Description of the task:
Rename "image size" to "image dimensions" throughout the material below, and keep everything else the same.

Records:
---------------
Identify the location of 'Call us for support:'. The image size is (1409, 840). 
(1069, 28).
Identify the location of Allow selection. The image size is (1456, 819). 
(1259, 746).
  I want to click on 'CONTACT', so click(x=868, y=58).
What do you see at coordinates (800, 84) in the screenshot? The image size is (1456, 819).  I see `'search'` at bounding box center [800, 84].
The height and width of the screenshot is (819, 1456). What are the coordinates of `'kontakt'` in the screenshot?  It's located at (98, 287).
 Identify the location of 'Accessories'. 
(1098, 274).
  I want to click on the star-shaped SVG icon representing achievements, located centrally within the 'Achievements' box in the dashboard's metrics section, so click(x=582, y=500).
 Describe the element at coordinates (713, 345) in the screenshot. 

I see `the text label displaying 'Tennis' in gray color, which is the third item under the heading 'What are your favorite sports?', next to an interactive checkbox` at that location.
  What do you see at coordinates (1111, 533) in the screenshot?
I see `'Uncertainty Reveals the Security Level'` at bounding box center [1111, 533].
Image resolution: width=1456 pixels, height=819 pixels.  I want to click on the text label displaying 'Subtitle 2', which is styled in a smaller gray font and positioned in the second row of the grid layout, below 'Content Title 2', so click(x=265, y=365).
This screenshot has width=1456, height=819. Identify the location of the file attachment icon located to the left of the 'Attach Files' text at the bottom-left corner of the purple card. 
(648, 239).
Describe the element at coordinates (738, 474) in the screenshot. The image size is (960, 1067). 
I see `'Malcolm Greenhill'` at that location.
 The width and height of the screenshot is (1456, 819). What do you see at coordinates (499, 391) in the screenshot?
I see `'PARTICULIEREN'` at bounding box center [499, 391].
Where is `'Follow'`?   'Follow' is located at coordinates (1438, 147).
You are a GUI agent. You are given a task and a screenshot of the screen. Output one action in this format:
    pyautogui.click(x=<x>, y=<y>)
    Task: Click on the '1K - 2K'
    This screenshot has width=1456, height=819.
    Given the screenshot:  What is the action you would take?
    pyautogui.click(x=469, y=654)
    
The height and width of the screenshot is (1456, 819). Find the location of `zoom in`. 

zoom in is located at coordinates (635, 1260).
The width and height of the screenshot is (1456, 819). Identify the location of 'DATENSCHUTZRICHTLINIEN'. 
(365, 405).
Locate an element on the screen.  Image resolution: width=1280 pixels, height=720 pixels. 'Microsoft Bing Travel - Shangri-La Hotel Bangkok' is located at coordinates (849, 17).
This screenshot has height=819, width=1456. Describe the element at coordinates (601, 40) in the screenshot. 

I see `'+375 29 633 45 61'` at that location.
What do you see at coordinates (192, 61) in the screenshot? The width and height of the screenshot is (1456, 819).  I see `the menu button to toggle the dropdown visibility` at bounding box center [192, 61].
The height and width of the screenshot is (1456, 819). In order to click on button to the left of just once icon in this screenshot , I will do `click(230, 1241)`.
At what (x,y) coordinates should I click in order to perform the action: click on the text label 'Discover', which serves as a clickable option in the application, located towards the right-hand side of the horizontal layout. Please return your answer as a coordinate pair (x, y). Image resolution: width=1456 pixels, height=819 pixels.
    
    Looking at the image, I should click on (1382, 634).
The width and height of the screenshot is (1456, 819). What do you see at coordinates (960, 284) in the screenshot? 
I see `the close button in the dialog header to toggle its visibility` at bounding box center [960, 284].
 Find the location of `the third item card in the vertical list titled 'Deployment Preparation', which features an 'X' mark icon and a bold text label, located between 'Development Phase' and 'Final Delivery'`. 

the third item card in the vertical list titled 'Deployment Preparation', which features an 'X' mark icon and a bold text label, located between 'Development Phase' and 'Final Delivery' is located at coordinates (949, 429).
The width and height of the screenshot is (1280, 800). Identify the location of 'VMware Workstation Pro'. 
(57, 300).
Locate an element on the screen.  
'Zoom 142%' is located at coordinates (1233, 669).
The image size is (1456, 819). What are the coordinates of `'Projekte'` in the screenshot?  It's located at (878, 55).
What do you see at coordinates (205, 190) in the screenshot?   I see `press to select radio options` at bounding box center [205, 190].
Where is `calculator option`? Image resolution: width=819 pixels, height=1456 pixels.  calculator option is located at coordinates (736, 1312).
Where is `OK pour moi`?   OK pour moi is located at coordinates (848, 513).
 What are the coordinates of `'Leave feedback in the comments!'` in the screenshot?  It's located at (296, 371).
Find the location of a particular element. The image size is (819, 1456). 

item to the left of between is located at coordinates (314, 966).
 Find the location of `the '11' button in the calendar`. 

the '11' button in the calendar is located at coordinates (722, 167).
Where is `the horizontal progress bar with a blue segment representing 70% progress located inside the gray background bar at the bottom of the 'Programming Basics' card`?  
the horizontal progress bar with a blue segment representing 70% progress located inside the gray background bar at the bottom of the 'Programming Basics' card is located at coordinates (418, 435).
---------------
Result of this task:
Identify the location of 'Call us for support:'. The image dimensions is (1409, 840). 
(1069, 28).
Identify the location of Allow selection. The image dimensions is (1456, 819). 
(1259, 746).
  I want to click on 'CONTACT', so click(x=868, y=58).
What do you see at coordinates (800, 84) in the screenshot? The image dimensions is (1456, 819).  I see `'search'` at bounding box center [800, 84].
The height and width of the screenshot is (819, 1456). What are the coordinates of `'kontakt'` in the screenshot?  It's located at (98, 287).
 Identify the location of 'Accessories'. 
(1098, 274).
  I want to click on the star-shaped SVG icon representing achievements, located centrally within the 'Achievements' box in the dashboard's metrics section, so click(x=582, y=500).
 Describe the element at coordinates (713, 345) in the screenshot. 

I see `the text label displaying 'Tennis' in gray color, which is the third item under the heading 'What are your favorite sports?', next to an interactive checkbox` at that location.
  What do you see at coordinates (1111, 533) in the screenshot?
I see `'Uncertainty Reveals the Security Level'` at bounding box center [1111, 533].
Image resolution: width=1456 pixels, height=819 pixels.  I want to click on the text label displaying 'Subtitle 2', which is styled in a smaller gray font and positioned in the second row of the grid layout, below 'Content Title 2', so click(x=265, y=365).
This screenshot has width=1456, height=819. Identify the location of the file attachment icon located to the left of the 'Attach Files' text at the bottom-left corner of the purple card. 
(648, 239).
Describe the element at coordinates (738, 474) in the screenshot. The image dimensions is (960, 1067). 
I see `'Malcolm Greenhill'` at that location.
 The width and height of the screenshot is (1456, 819). What do you see at coordinates (499, 391) in the screenshot?
I see `'PARTICULIEREN'` at bounding box center [499, 391].
Where is `'Follow'`?   'Follow' is located at coordinates (1438, 147).
You are a GUI agent. You are given a task and a screenshot of the screen. Output one action in this format:
    pyautogui.click(x=<x>, y=<y>)
    Task: Click on the '1K - 2K'
    This screenshot has width=1456, height=819.
    Given the screenshot:  What is the action you would take?
    pyautogui.click(x=469, y=654)
    
The height and width of the screenshot is (1456, 819). Find the location of `zoom in`. 

zoom in is located at coordinates (635, 1260).
The width and height of the screenshot is (1456, 819). Identify the location of 'DATENSCHUTZRICHTLINIEN'. 
(365, 405).
Locate an element on the screen.  Image resolution: width=1280 pixels, height=720 pixels. 'Microsoft Bing Travel - Shangri-La Hotel Bangkok' is located at coordinates (849, 17).
This screenshot has height=819, width=1456. Describe the element at coordinates (601, 40) in the screenshot. 

I see `'+375 29 633 45 61'` at that location.
What do you see at coordinates (192, 61) in the screenshot? The width and height of the screenshot is (1456, 819).  I see `the menu button to toggle the dropdown visibility` at bounding box center [192, 61].
The height and width of the screenshot is (1456, 819). In order to click on button to the left of just once icon in this screenshot , I will do `click(230, 1241)`.
At what (x,y) coordinates should I click in order to perform the action: click on the text label 'Discover', which serves as a clickable option in the application, located towards the right-hand side of the horizontal layout. Please return your answer as a coordinate pair (x, y). Image resolution: width=1456 pixels, height=819 pixels.
    
    Looking at the image, I should click on (1382, 634).
The width and height of the screenshot is (1456, 819). What do you see at coordinates (960, 284) in the screenshot? 
I see `the close button in the dialog header to toggle its visibility` at bounding box center [960, 284].
 Find the location of `the third item card in the vertical list titled 'Deployment Preparation', which features an 'X' mark icon and a bold text label, located between 'Development Phase' and 'Final Delivery'`. 

the third item card in the vertical list titled 'Deployment Preparation', which features an 'X' mark icon and a bold text label, located between 'Development Phase' and 'Final Delivery' is located at coordinates (949, 429).
The width and height of the screenshot is (1280, 800). Identify the location of 'VMware Workstation Pro'. 
(57, 300).
Locate an element on the screen.  
'Zoom 142%' is located at coordinates (1233, 669).
The image dimensions is (1456, 819). What are the coordinates of `'Projekte'` in the screenshot?  It's located at (878, 55).
What do you see at coordinates (205, 190) in the screenshot?   I see `press to select radio options` at bounding box center [205, 190].
Where is `calculator option`? Image resolution: width=819 pixels, height=1456 pixels.  calculator option is located at coordinates (736, 1312).
Where is `OK pour moi`?   OK pour moi is located at coordinates (848, 513).
 What are the coordinates of `'Leave feedback in the comments!'` in the screenshot?  It's located at (296, 371).
Find the location of a particular element. The image dimensions is (819, 1456). 

item to the left of between is located at coordinates (314, 966).
 Find the location of `the '11' button in the calendar`. 

the '11' button in the calendar is located at coordinates (722, 167).
Where is `the horizontal progress bar with a blue segment representing 70% progress located inside the gray background bar at the bottom of the 'Programming Basics' card`?  
the horizontal progress bar with a blue segment representing 70% progress located inside the gray background bar at the bottom of the 'Programming Basics' card is located at coordinates (418, 435).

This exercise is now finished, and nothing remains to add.